Yes, I agree with your article as a whole.
It is great privilege to be able to talk about ‘peace’ in simple terms, because ‘peace’ often means ‘keep things as they are/don’t be angry and make a fuss,’ and by definition this favors the status quo, ie white people.
When these statements re: ‘peace’ are made, the first question to ask is just how privileged — how comfortable in our current social milieu — is the person making that statement. It loses some power if the person making the statement is privileged, because privilege benefits from complacency, and ‘peace’ often means complacency, timidity, and ‘not getting angry’ when defined by the privileged (who benefit from keeping things quiet and are therefore less inclined to be objective about the concept.)

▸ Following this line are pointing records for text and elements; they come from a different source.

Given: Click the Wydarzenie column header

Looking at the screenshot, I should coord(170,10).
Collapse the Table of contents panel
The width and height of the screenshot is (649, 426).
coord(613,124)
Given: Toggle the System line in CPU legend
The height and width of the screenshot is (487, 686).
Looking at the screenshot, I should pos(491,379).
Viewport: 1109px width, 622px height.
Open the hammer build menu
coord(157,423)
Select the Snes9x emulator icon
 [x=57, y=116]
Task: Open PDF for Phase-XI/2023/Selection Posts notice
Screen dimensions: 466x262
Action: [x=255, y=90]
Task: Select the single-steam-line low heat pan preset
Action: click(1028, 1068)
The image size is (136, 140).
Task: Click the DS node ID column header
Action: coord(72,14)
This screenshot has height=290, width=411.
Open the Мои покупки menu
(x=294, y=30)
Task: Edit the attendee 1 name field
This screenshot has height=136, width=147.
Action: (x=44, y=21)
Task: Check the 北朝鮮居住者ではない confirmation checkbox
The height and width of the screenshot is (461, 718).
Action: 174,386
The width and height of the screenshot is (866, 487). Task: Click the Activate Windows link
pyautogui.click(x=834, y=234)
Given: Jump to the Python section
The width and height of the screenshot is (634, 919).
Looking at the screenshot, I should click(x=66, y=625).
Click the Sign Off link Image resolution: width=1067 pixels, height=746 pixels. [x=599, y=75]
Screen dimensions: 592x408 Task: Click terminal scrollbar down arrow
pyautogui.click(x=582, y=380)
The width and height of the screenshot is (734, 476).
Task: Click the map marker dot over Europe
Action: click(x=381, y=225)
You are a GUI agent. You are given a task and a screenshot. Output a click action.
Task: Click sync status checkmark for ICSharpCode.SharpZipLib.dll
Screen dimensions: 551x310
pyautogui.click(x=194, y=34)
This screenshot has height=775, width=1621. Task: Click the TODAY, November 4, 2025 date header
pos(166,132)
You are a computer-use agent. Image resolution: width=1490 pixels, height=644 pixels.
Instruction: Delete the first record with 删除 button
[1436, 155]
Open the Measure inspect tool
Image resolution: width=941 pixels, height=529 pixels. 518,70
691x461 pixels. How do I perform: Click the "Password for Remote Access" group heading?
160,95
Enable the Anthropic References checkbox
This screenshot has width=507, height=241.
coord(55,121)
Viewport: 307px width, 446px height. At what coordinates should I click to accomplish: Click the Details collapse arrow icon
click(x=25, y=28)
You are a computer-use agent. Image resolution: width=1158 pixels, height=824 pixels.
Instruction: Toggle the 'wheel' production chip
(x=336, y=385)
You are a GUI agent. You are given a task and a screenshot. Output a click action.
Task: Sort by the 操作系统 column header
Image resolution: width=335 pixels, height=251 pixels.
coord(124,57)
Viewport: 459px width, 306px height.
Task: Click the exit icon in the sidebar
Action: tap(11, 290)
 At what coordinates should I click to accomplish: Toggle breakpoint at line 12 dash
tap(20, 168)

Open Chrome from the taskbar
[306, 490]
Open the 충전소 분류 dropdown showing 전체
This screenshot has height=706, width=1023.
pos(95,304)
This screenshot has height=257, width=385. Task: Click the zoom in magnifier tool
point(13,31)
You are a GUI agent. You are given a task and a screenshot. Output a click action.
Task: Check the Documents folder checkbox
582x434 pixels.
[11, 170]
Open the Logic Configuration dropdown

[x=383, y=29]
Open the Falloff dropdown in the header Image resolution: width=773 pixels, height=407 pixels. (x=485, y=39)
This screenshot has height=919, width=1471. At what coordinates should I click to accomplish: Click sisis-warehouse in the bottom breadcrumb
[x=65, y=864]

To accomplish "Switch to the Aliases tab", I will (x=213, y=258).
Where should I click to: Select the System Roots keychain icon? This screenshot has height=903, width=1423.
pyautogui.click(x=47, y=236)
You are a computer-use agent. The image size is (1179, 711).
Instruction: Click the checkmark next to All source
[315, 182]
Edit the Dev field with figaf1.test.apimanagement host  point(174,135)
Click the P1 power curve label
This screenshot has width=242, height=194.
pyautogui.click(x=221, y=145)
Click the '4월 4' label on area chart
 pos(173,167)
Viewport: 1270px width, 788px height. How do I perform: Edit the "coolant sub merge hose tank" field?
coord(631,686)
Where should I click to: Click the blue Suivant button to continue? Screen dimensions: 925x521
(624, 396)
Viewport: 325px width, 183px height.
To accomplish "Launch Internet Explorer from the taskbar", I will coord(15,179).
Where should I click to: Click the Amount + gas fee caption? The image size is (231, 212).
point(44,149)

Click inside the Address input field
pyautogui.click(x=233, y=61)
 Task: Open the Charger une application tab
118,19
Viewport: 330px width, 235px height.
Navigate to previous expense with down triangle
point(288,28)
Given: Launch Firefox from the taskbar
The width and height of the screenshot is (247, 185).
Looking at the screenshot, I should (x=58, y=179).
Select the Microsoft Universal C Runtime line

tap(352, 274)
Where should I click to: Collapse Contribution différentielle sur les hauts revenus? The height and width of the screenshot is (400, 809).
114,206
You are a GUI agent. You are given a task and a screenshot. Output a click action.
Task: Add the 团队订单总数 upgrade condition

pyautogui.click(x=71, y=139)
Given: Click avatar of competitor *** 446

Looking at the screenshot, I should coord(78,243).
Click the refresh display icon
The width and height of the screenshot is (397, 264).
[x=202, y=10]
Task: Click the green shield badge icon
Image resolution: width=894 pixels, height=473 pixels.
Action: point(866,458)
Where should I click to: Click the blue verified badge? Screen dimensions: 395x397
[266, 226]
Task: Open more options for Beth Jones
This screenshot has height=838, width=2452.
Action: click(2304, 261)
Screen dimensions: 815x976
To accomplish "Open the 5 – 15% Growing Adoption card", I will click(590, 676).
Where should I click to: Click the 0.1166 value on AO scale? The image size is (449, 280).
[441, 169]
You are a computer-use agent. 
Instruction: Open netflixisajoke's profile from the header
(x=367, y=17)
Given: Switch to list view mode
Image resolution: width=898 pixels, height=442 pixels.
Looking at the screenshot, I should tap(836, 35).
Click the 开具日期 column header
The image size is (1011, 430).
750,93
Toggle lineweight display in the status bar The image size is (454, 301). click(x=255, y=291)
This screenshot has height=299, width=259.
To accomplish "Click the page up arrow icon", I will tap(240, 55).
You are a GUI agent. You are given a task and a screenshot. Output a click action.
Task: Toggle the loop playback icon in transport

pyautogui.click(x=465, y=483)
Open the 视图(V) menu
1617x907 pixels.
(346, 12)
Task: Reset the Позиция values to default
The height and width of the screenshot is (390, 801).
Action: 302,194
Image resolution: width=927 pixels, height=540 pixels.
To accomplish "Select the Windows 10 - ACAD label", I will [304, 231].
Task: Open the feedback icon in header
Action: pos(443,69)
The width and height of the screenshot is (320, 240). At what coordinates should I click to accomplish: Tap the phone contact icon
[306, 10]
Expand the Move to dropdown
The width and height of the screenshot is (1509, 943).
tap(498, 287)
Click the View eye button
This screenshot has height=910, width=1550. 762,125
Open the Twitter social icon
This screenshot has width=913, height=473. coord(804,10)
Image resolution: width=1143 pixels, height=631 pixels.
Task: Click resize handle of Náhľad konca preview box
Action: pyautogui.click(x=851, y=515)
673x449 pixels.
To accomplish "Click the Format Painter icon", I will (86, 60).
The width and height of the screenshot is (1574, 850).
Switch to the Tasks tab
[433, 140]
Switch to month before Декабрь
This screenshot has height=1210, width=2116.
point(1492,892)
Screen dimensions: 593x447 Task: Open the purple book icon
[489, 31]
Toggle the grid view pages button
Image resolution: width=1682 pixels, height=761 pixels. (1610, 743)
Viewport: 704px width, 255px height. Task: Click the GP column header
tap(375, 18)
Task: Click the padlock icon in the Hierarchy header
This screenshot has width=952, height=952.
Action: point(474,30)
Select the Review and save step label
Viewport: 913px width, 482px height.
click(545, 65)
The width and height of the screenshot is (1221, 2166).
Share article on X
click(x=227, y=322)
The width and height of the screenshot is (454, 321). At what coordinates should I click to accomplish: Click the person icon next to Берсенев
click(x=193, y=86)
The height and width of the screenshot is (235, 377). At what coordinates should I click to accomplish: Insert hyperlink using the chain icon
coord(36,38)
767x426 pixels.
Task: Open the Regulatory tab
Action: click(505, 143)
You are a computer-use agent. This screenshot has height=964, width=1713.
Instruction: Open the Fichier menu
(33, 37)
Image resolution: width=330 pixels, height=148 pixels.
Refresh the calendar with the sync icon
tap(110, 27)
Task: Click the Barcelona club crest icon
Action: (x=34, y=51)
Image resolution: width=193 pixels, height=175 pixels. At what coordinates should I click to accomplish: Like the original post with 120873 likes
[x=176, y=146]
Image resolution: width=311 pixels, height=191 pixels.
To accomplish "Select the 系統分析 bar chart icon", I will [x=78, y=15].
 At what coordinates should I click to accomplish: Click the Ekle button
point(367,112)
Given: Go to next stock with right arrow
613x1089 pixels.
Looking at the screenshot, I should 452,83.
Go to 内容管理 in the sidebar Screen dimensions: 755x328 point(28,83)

In general, it is not the place of the privileged to comment upon ways in which society can remain peaceful, because the privileged have a bias in the direction of keeping things as they are.
I suggest that, when a society asks its members how it can move forward, it centralize the experience of oppressed peoples and privileges their responses, regardless of whether they support ‘peace,’ — -which privileged people often use as a placecard for complacency, ie keeping their power — or whether they support some sort of action that will make a difference for society.
If peace can make a difference for society, then it has pragmatic value for moving forward and is valuable. If it’s just a liberal white person’s excuse for complacency and keeping power in the hand s of privilege— and unfortunately, it often is — then it’s time to move on to something that may actually make a difference.